When people think of holograms, they may think of the small insignia on credit cards that appear to move as you rotate the card. Or they may think of recent rock concert spectacles featuring realistic 3-D performances by singers who are no longer alive. Whitney Houston, Roy Orbison, Tupac Shakur, Buddy Holly and Ronnie James Dio drew rave reviews from fans in 'live' performances made possible by holography even though they all have been dead for years.
Holograms consist of a series of special types of image created by laser using diffraction to project a three-dimensional image, preserving depth and parallax aspects of the original image.
Invented by a Hungarian physicist Dennis Gabor in the 1940s, the technology is now playing a key role in efforts to create new modes of storage in an era in which global digital content is growing exponentially.

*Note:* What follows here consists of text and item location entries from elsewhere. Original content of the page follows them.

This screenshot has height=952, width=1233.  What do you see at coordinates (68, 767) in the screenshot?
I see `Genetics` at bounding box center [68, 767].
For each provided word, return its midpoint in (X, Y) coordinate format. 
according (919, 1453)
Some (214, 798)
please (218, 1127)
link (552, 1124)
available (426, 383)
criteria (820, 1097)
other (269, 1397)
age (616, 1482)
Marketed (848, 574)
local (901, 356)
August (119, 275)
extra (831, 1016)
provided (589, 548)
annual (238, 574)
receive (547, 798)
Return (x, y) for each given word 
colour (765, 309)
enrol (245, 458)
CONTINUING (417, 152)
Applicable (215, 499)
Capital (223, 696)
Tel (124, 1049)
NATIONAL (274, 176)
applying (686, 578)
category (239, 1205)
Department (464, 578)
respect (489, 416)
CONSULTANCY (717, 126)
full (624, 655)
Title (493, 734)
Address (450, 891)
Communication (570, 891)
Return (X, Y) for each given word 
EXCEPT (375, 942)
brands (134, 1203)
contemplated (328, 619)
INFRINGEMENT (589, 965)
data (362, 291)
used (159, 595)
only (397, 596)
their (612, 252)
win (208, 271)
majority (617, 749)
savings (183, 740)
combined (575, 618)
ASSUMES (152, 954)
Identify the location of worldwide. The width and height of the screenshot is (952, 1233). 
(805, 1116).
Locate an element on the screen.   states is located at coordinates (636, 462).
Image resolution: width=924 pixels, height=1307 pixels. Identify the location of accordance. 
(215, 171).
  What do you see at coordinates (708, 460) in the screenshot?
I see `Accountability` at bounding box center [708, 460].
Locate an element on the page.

In view of ever greater storage demands, Microsoft's AI research labs at Cambridge partnered with colleagues at cloud storage giant Azure to rethink storage solutions based on holography.
The initiative—Project HSD (Holographic Storage Device)—was announced at Microsoft's virtual Ignite 2020 conference this week.
The project continues on the work begun under Project Silica in 2017, at which time Microsoft explained that traditional cloud storage methods are no longer sufficient to keep up with skyrocketing storage needs.
"The demand for long-term data storage in the cloud is reaching unprecedented levels, and continues to grow into the zettabytes," Microsoft said. "Existing storage technologies do not provide a cost-effective solution for storing long-lived data. Operating at such scales in the cloud requires a fundamental re-thinking of how we build large-scale storage systems, as well as the underlying storage technologies that underpin them."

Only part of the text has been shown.